- To do -
Scan the records below for the line with "Click the 182.61.254.95 IP link" and the line with "Click the script editor vertical scrollbar". Repeat those two lines and every line between them exactly, and nothing else.

- Material for this task -
- - -

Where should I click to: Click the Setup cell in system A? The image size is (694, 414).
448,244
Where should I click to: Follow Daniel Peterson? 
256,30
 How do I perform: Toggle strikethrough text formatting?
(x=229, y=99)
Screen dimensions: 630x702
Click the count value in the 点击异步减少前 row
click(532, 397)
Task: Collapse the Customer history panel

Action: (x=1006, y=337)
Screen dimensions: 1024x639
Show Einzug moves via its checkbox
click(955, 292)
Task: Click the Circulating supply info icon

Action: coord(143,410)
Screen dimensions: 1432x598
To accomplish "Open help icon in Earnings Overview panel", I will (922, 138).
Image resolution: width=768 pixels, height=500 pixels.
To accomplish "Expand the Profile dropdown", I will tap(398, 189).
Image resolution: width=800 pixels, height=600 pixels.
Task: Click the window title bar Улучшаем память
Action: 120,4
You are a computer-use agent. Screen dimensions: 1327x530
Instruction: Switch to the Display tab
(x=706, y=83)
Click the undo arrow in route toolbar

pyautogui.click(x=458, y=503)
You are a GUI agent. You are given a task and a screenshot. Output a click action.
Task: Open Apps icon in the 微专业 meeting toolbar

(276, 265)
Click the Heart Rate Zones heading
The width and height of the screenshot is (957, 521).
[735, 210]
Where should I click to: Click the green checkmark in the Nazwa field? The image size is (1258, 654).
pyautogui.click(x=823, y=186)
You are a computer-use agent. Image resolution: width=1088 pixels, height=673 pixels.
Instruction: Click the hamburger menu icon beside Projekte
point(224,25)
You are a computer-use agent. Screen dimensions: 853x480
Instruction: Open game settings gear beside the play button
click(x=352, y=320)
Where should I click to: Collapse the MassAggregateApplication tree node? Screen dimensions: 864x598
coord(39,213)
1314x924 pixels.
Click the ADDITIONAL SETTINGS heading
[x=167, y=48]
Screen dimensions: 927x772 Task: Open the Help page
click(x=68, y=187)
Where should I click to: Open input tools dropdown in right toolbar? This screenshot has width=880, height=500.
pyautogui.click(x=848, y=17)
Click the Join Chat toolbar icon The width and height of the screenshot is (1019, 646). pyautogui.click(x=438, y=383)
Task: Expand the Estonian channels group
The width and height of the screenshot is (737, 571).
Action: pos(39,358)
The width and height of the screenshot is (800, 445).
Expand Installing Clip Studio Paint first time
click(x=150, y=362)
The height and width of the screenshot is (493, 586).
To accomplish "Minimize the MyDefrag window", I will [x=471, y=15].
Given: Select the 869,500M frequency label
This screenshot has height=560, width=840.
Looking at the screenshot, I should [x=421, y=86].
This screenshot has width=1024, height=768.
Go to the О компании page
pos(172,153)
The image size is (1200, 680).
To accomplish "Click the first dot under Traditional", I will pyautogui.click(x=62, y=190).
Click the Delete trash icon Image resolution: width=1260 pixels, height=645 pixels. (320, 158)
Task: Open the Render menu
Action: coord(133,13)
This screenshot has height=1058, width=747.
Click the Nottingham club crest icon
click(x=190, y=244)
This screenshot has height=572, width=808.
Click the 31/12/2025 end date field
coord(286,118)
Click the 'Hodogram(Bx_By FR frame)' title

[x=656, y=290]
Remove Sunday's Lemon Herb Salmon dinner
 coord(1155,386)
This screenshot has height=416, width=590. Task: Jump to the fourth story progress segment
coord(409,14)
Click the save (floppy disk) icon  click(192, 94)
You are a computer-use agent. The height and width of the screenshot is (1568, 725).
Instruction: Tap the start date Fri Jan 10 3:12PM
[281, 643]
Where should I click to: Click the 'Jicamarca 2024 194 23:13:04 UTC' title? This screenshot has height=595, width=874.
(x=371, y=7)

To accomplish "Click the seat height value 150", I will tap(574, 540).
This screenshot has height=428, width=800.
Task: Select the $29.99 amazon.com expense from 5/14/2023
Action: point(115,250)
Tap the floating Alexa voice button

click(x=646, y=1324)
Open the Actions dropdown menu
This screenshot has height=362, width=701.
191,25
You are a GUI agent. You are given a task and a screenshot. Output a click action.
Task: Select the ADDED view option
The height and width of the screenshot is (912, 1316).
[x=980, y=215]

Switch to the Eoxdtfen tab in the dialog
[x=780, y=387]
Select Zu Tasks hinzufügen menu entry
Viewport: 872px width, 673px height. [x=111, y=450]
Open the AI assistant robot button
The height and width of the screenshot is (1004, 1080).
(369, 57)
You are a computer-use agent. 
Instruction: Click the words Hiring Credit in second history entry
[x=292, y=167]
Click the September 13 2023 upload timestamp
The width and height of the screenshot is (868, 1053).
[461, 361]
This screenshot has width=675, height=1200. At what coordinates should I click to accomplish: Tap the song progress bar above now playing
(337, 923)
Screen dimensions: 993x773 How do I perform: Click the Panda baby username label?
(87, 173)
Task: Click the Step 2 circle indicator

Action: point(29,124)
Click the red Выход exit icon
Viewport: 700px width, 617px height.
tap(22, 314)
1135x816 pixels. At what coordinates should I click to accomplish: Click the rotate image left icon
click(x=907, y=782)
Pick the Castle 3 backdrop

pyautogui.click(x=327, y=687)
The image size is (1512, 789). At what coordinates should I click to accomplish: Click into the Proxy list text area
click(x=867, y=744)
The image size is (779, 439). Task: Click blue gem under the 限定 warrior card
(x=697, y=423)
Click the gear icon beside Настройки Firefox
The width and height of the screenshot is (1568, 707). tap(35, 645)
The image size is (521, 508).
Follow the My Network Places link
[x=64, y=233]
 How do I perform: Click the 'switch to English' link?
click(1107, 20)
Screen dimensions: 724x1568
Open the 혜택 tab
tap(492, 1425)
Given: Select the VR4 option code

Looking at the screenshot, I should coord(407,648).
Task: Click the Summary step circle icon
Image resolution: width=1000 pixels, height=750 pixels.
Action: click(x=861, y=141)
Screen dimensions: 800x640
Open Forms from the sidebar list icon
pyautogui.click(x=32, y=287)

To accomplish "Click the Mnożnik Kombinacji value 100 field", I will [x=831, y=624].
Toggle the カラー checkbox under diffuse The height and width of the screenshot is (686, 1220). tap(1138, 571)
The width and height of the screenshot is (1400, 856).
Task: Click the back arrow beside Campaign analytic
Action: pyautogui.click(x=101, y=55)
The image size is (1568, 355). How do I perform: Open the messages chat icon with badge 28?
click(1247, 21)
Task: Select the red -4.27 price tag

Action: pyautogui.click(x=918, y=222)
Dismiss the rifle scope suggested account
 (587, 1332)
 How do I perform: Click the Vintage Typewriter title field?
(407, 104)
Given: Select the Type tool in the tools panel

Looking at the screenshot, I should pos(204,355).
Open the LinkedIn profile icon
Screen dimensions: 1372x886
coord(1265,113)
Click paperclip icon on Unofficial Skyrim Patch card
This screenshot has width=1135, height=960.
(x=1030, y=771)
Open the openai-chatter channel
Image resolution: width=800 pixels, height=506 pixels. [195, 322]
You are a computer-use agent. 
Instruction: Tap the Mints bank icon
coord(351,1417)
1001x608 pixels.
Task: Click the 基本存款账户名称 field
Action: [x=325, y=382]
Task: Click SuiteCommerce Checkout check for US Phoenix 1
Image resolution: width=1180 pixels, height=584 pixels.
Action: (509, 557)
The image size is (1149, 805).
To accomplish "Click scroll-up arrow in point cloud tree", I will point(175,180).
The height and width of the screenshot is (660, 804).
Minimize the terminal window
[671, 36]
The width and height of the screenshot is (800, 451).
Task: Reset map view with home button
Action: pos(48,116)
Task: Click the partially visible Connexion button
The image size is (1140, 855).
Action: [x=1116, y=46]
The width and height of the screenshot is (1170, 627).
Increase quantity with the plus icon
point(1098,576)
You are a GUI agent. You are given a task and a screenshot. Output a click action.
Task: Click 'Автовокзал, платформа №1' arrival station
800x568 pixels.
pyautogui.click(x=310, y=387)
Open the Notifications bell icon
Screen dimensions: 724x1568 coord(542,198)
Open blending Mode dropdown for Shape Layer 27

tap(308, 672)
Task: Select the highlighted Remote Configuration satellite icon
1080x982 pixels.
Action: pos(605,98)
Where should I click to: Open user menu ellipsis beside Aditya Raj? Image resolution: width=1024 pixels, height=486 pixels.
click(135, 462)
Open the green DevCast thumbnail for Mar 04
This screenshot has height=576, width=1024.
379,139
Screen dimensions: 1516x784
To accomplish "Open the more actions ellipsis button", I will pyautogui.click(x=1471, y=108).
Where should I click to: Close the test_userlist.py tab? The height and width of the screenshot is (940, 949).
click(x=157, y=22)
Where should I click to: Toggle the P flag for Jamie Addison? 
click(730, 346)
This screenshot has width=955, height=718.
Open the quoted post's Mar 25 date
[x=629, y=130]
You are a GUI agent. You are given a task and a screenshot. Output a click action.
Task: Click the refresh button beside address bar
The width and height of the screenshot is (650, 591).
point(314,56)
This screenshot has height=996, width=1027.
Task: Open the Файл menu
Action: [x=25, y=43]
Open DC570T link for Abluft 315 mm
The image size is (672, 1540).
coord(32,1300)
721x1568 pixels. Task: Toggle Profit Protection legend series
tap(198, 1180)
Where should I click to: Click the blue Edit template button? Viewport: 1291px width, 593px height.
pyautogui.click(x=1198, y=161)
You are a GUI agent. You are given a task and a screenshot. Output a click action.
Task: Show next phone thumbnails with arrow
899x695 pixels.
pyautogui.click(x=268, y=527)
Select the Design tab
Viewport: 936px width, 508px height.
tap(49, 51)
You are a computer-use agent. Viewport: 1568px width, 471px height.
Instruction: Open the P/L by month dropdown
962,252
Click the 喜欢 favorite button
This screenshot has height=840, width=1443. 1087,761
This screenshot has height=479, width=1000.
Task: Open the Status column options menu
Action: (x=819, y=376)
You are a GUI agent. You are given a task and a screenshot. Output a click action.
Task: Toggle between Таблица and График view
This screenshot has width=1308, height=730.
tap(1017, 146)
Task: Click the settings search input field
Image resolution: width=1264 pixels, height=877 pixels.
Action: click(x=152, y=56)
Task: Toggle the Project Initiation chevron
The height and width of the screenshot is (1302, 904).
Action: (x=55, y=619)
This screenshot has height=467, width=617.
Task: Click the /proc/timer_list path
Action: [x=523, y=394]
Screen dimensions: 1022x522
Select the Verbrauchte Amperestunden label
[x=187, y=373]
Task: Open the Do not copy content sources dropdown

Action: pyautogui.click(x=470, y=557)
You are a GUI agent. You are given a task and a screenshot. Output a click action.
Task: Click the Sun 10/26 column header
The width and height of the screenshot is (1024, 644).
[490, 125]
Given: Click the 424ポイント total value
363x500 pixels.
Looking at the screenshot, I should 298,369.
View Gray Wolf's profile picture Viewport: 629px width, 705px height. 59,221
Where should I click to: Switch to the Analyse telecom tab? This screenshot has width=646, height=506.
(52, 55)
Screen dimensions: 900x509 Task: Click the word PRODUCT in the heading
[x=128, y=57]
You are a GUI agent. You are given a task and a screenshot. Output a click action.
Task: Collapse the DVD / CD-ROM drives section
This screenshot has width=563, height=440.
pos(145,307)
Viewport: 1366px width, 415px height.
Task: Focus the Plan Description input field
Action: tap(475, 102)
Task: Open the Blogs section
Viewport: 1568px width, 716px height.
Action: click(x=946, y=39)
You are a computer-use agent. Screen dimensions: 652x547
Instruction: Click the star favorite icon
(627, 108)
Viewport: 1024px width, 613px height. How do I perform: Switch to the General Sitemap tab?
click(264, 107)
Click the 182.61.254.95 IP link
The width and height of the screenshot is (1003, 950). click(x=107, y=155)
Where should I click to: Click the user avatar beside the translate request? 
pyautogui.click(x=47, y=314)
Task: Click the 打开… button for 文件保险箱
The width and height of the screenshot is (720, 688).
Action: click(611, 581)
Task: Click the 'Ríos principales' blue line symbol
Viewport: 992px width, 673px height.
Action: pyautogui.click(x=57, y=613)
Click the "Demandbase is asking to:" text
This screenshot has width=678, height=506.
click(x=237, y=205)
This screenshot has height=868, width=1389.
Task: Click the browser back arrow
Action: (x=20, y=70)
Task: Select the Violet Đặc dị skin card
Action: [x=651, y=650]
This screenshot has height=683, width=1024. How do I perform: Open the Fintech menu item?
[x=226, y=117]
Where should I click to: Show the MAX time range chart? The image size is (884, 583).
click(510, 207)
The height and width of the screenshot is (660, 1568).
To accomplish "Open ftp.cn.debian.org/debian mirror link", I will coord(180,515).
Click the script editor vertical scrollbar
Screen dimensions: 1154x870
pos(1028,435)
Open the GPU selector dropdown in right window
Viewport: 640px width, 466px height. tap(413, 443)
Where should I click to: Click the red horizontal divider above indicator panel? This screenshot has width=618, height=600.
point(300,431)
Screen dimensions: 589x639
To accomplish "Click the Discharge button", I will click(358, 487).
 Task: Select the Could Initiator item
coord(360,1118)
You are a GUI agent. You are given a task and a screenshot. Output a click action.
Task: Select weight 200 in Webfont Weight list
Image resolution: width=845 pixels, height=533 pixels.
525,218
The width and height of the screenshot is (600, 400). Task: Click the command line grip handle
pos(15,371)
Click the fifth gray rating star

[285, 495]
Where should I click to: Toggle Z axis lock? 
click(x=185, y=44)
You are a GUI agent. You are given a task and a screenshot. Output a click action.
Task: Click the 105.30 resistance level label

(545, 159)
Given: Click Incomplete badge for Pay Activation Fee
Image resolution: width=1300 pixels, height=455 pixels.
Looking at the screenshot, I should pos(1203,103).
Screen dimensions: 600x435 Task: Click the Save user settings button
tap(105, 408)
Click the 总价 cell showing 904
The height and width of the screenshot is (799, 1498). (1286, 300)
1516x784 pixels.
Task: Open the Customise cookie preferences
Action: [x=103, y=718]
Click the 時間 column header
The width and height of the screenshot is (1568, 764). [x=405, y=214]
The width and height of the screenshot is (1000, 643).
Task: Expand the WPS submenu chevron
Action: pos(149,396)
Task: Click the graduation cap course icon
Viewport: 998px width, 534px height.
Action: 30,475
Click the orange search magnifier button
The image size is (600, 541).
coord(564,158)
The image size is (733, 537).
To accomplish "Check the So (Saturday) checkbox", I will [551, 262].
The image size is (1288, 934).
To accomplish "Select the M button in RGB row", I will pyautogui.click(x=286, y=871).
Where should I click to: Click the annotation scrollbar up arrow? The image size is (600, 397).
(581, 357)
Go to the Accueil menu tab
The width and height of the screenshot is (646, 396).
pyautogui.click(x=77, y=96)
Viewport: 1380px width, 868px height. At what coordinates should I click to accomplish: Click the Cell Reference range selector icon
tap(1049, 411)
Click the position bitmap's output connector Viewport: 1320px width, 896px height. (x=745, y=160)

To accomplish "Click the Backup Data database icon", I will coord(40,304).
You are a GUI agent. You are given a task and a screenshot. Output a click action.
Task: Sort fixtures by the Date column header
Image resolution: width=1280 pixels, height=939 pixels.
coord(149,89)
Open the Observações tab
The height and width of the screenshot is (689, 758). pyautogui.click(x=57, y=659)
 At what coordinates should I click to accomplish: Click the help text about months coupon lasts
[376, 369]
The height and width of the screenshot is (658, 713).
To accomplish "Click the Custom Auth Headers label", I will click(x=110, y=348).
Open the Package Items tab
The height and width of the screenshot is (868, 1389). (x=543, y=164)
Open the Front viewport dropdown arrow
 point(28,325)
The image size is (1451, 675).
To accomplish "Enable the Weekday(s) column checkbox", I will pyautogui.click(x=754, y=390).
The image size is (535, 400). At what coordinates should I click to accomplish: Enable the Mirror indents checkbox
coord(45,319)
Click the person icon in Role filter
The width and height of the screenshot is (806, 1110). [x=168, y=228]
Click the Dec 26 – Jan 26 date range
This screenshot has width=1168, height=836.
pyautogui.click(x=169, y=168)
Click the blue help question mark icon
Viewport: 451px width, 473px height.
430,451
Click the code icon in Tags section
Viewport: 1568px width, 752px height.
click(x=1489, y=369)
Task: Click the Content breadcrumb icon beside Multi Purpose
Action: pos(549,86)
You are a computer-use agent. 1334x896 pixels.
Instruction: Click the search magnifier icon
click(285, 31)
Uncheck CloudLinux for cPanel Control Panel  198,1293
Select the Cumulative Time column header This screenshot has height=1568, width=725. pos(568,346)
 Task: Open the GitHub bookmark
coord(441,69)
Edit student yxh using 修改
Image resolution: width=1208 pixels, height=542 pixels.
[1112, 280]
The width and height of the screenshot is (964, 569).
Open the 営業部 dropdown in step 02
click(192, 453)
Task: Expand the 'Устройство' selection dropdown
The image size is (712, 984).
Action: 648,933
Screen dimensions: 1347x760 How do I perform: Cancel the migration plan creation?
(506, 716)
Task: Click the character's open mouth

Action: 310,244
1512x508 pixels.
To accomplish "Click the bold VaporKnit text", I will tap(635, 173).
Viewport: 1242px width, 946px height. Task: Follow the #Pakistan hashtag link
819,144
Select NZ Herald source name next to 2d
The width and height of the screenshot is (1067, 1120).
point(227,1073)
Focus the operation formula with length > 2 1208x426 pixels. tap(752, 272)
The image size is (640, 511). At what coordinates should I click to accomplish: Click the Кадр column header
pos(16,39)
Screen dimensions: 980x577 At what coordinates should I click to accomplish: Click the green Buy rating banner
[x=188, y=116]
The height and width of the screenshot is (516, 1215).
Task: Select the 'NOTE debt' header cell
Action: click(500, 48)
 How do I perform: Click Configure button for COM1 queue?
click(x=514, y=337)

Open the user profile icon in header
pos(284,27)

- - -

- Solved problem -
Click the 182.61.254.95 IP link
The width and height of the screenshot is (1003, 950). click(x=107, y=155)
Where should I click to: Click the user avatar beside the translate request? 
pyautogui.click(x=47, y=314)
Task: Click the 打开… button for 文件保险箱
The width and height of the screenshot is (720, 688).
Action: click(611, 581)
Task: Click the 'Ríos principales' blue line symbol
Viewport: 992px width, 673px height.
Action: pyautogui.click(x=57, y=613)
Click the "Demandbase is asking to:" text
This screenshot has width=678, height=506.
click(x=237, y=205)
This screenshot has height=868, width=1389.
Task: Click the browser back arrow
Action: (x=20, y=70)
Task: Select the Violet Đặc dị skin card
Action: [x=651, y=650]
This screenshot has height=683, width=1024. How do I perform: Open the Fintech menu item?
[x=226, y=117]
Where should I click to: Show the MAX time range chart? The image size is (884, 583).
click(510, 207)
The height and width of the screenshot is (660, 1568).
To accomplish "Open ftp.cn.debian.org/debian mirror link", I will coord(180,515).
Click the script editor vertical scrollbar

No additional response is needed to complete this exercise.